Конюх пожал плечами.
– Вы как хотите, Иван Федорович, а мне кажется, нужно об этом сообщить, куда следует. А то могут вас заподозрить. Мне что, я человек подневольный: сказали, покормить, я и покормил!
– Да, ты прав! – атаман почесал затылок. – Вот ведь пакость какая. Получается, вроде, мне придется на своего казака в Екатеринодар ябедничать.
– Не ябедничать. Это царское добро, его нужно возвращать туда, откуда оно украдено было. Опасно с такими делами шутить. А Семена вашего допросят, и отпустят, если не виноват. Может, и правда у цыган те кони побывали…
Атаман продолжал вслух сокрушаться, досадуя, что ему предстоит такое неприятное дело, как написание фискального письма.
– Я бы сказал, что на Семена это никак не похоже… если бы за год до службы с ним такое не случилось, помнишь?
– Это когда он на чужой безродной коняке станичный приз взял? – уточнил конюх, судя по тону до сих пор уязвленный такой несправедливостью.

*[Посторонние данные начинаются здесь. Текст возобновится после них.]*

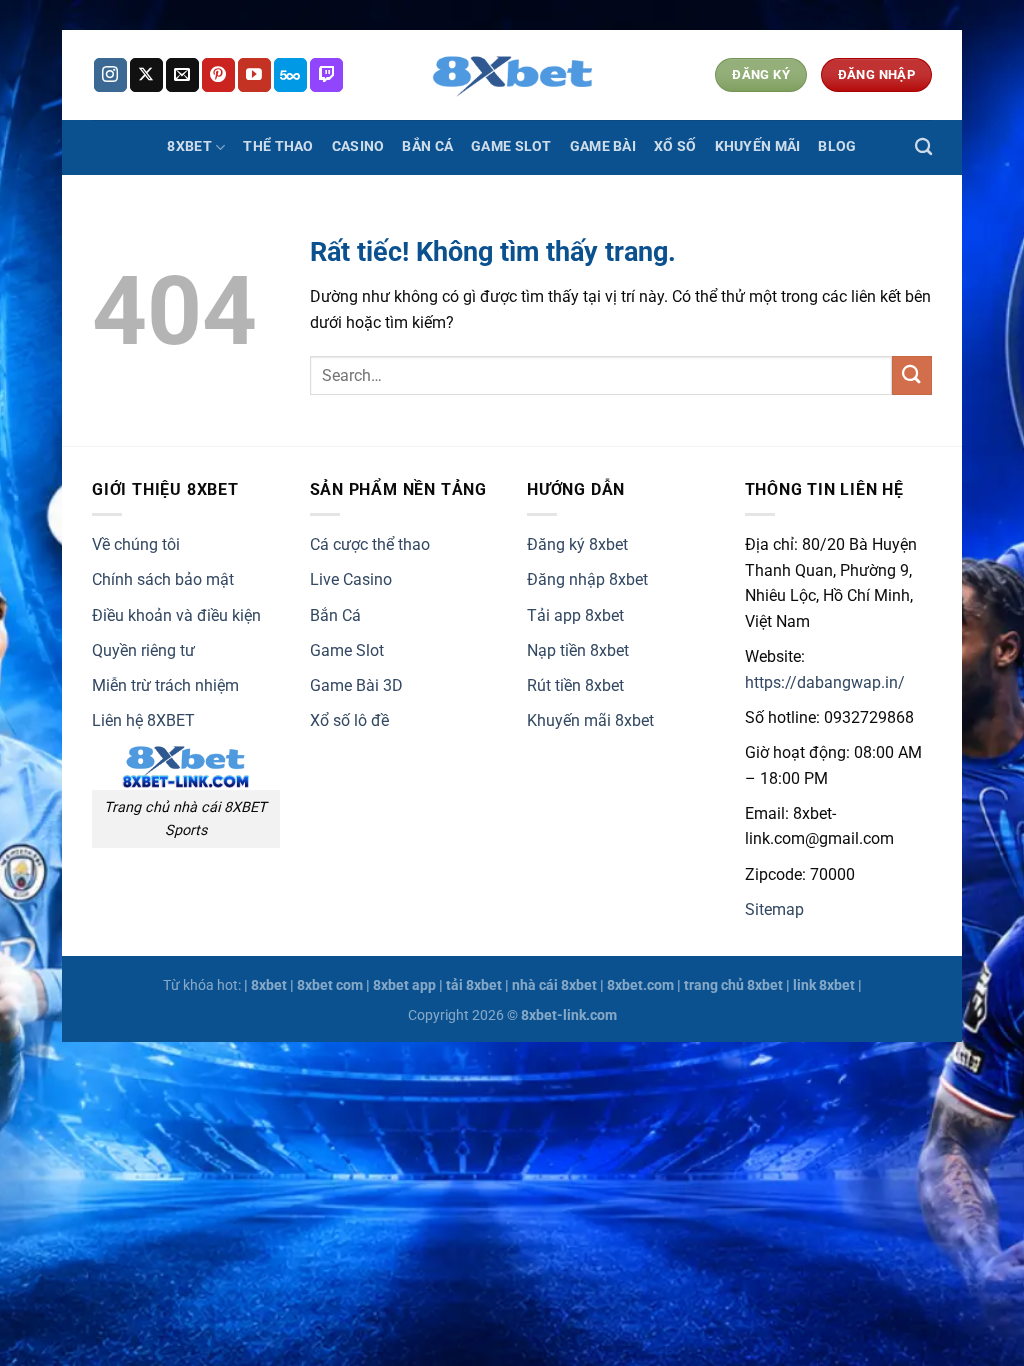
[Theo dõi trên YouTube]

– То, что коняка безродная, не главное. Главное, он за Кубань ходил. Причем, к горцам, а не, к примеру, донцам. Я еще тогда подумал, почему? Уж больно мать его, покойная Зоя Григорьевна, по нему тогда убивалась… Теперь вот лошади. Придется мне посылать в Екатеринодар нарочного… Ах, как нехорошо! Что о нас подумает Николай Николаевич! 11 11 Николай Николаевич Кармалин – с 1873 по 1882 гг. атаман Кубанского казачьего войска
Письмо в Екатеринодар вскоре повез нарочный, но почти весь день Иван Федорович чувствовал себя так, будто это он совершил неблаговидный поступок.
Когда казачий полк вместе с другими солдатами вернулся из похода по усмирению горцев, Семен думал, что все его неприятности остались позади, но он успел только появиться в казарме, как раздался клич:
– Гречко – к командиру!
Он ушел и больше в казарму не вернулся. Казака арестовали.
Военный суд постановил: восемь лет каторги за противоправное деяние. Присвоение четырех лошадей с клеймом царских конюшен под предлогом военной добычи.
Офицеры впоследствии переговаривались между собой, что если бы казак не повел себя так глупо, не стал бы рассказывать на суде все в подробностях: и как сговорился с цыганами, и как он убедился, что перекрашенных лошадей вернули в табун, возможно, ему и удалось бы отвертеться.
Да если учесть, что Гречко взял царских лошадей в числе трофейных, а не сверх положенного, то, пожалуй, можно было бы обойтись исправительными работами, скажем, года на два. И это без упоминания о том, что своими героическими действиями он способствовал взятию в бою больших трофеев и, значит, больших поступлений в казну… Словом, казаку Гречко в сотне сочувствовали. Но что поделаешь, закон суров.